■ EXERCISE DIRECTIONS
Find the line with "The width and" in the data below. Repeat it and every line after it up to the end, exactly, but drop the pictures.
____________________
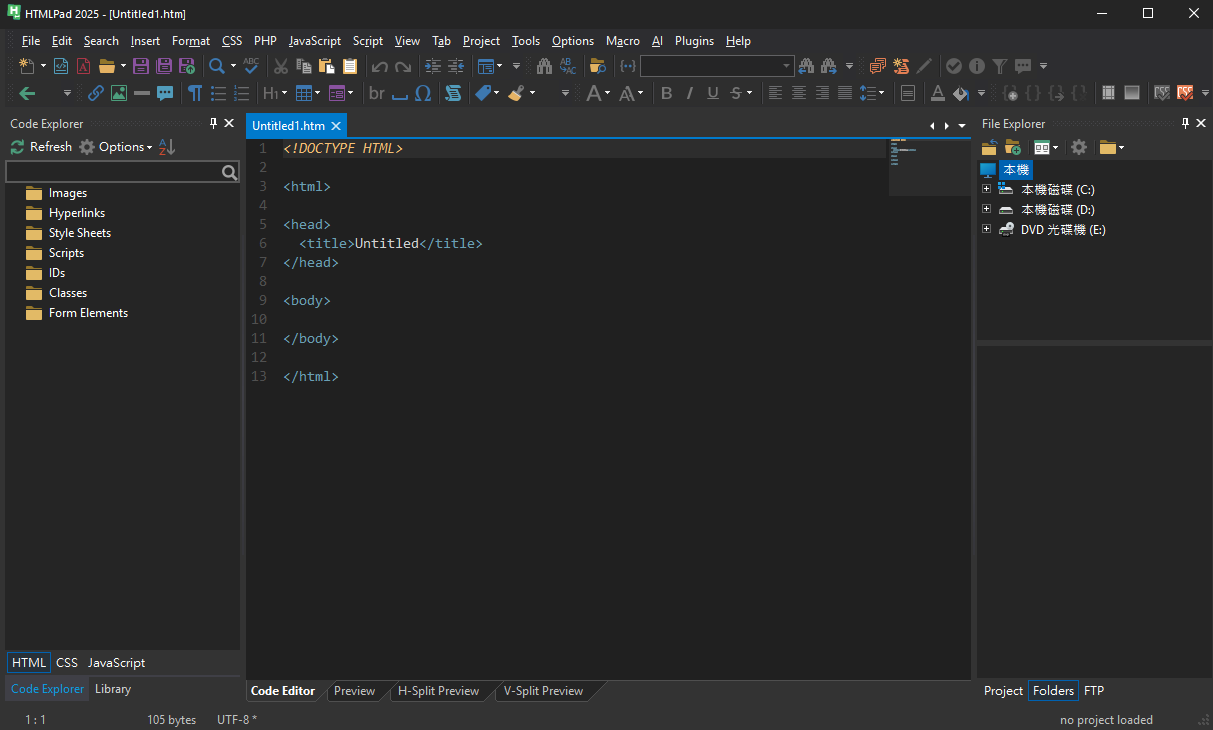Screen dimensions: 1213x730
Task: Expand the C: drive tree node
Action: pyautogui.click(x=987, y=189)
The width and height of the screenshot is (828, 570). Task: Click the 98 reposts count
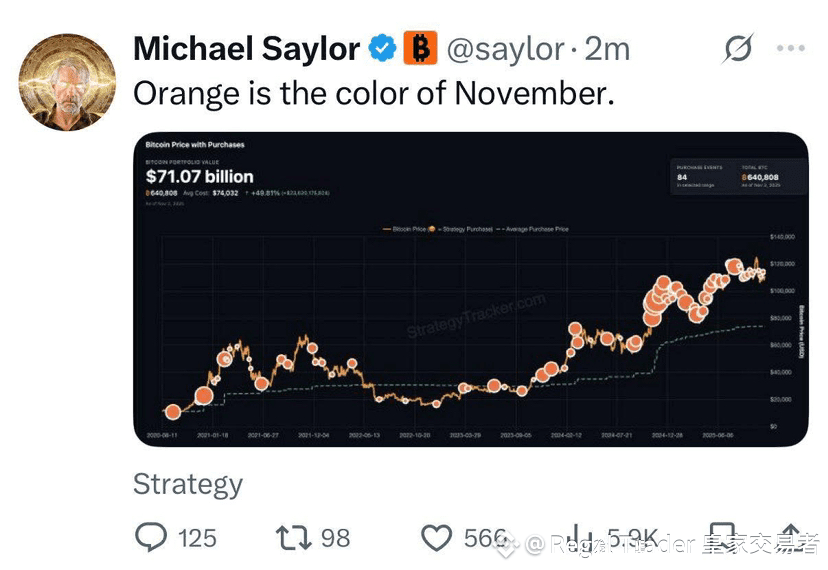[336, 538]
____________________
■ SOLUTION
The width and height of the screenshot is (828, 570). Task: Click the 98 reposts count
[336, 538]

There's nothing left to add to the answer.